Friday, October 12, 2012

The Ugliest Utility Pole in Chicago


I’m lucky in all sorts of ways.  One particularly piece of good fortune is that I have found the Chicago Architecture Foundation as a source of satisfaction in the years following my retirement.  As a bonus I get some exercise most of the days I lead tours because I can jump on my bike and ride the lakefront path to the river or to Jackson and Michigan where my walking tours start.

Every time I ride west on Jackson Street toward the Railway Exchange Building, I think the same thing between Lake Shore Drive and Columbus Drive.  Here I am in one of the great open spaces in Chicago, halfway across the space that breaks the north-south axis of the 319-acre Grant Park into two halves.

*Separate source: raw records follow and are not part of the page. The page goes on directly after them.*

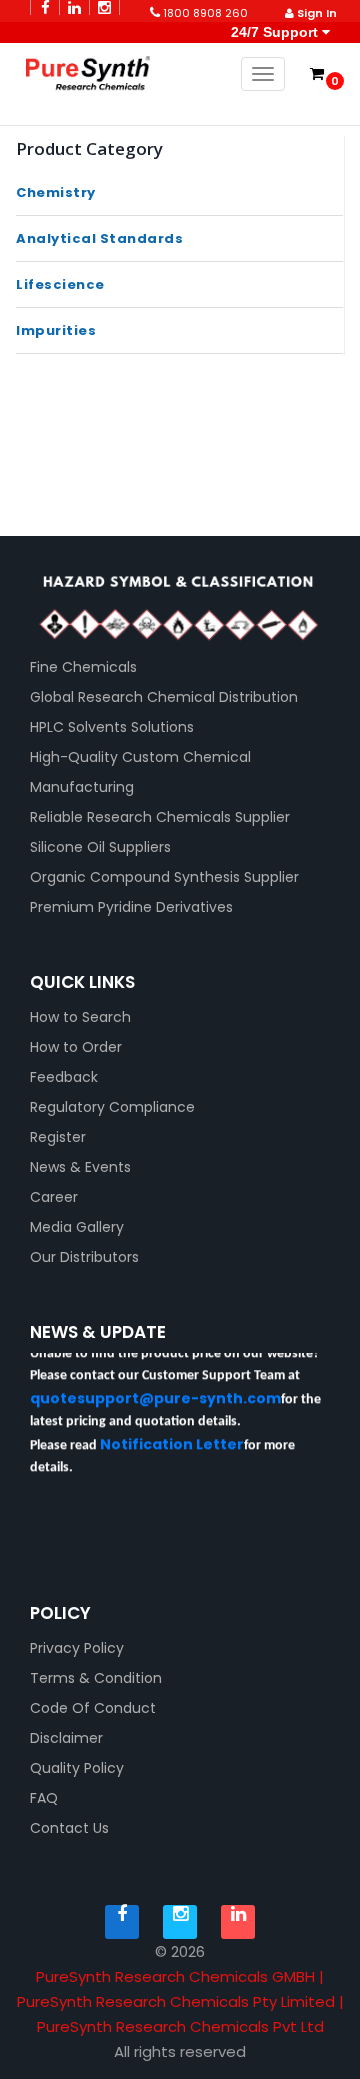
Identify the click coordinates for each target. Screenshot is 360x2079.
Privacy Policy (77, 1648)
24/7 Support (274, 32)
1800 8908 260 (204, 13)
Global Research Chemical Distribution (164, 697)
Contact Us (69, 1828)
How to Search (80, 1017)
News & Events (80, 1167)
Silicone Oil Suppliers (100, 847)
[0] (317, 73)
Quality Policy (77, 1768)
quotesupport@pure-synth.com (155, 1394)
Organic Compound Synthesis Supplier (164, 877)
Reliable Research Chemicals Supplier (160, 817)
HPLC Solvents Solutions (112, 727)
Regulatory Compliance (112, 1107)
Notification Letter (172, 1440)
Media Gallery (77, 1227)
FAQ (44, 1798)
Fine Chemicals (83, 667)
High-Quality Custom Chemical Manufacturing (140, 772)
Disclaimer (66, 1738)
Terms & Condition (96, 1678)
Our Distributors (84, 1257)
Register (58, 1137)
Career (54, 1197)
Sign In (315, 13)
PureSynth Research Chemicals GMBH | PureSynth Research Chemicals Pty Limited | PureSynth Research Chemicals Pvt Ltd (180, 2001)
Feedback (64, 1077)
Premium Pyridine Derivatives (131, 907)
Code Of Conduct (93, 1708)
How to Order (76, 1047)
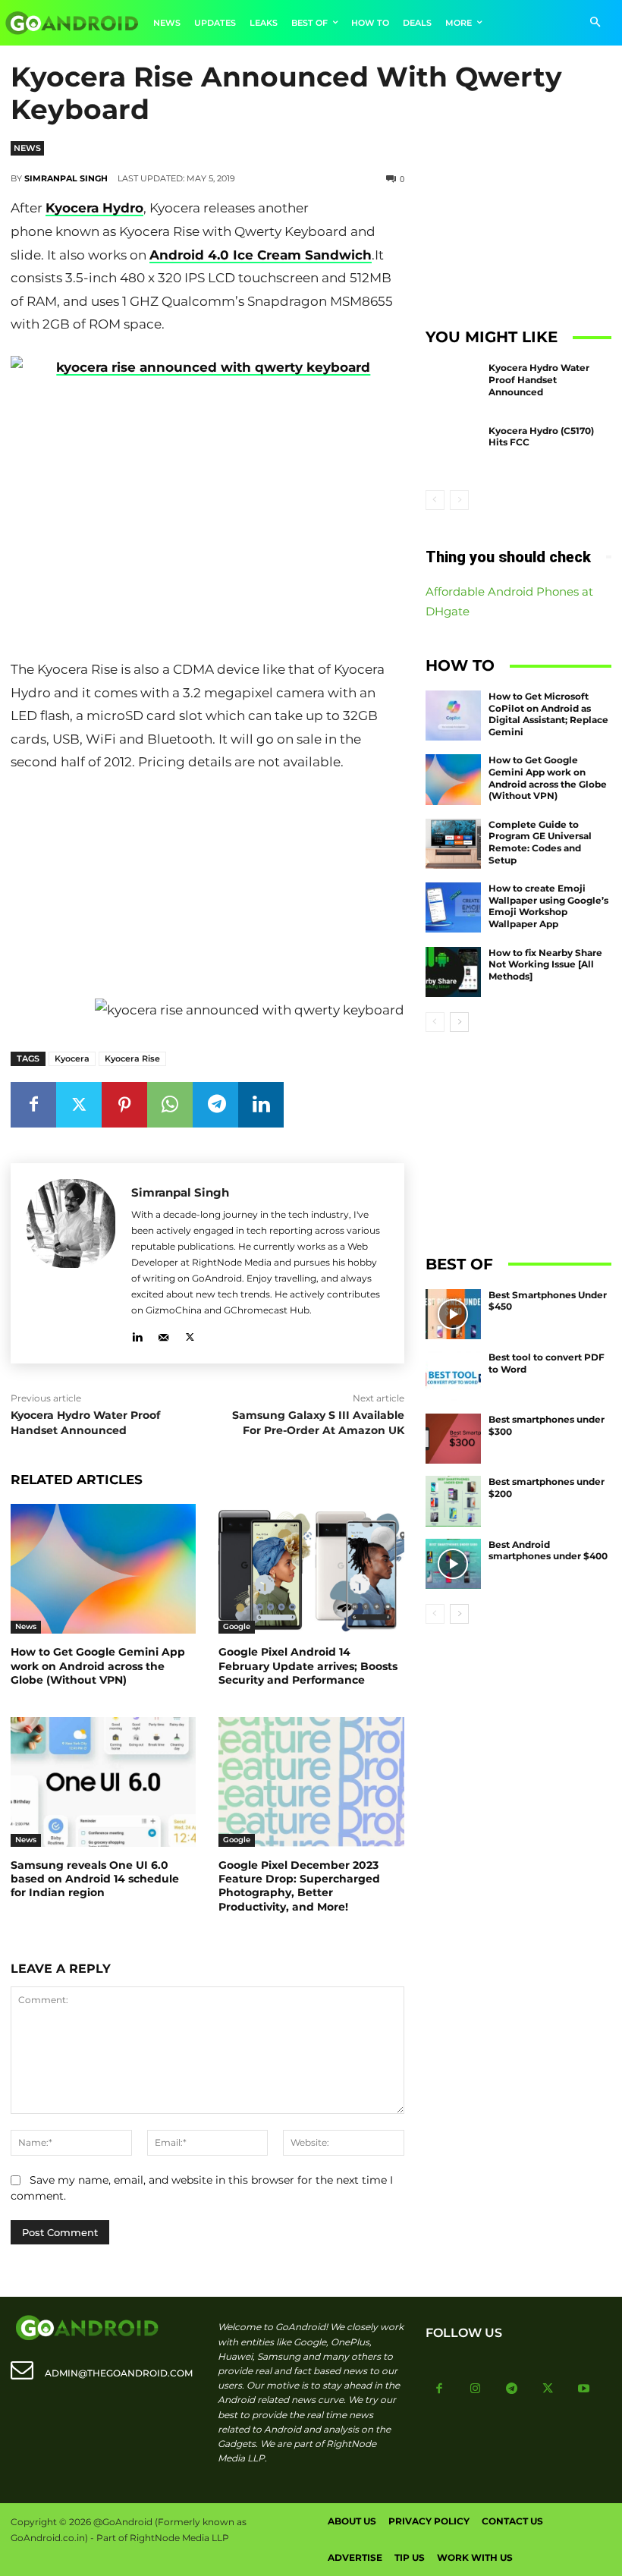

To the south there are the majestic jets of water rising from Edward H. Bennett’s Buckingham Fountain.  The park surrounding the fountain is filled with flowers, shrubbery, and trees.

And right in the middle of it all, sitting on the south border of Jackson Boulevard is a big, honking utility poll with wires of every size and description hanging from it.

I call it the ugliest utility pole in Chicago.

How much better would it be if this:

JWB, 2012

could somehow be turned into this:

JWB, 2012

Just thinking . . .

3 comments:

Jill said...

I think you should send this blog to the Mayor and see what can be done!

Anonymous said...

You know what those standard issue '60s, '70s and forever lightpoles were called? Cobras.

Nice thought lining your streets with Cobras, isn't it?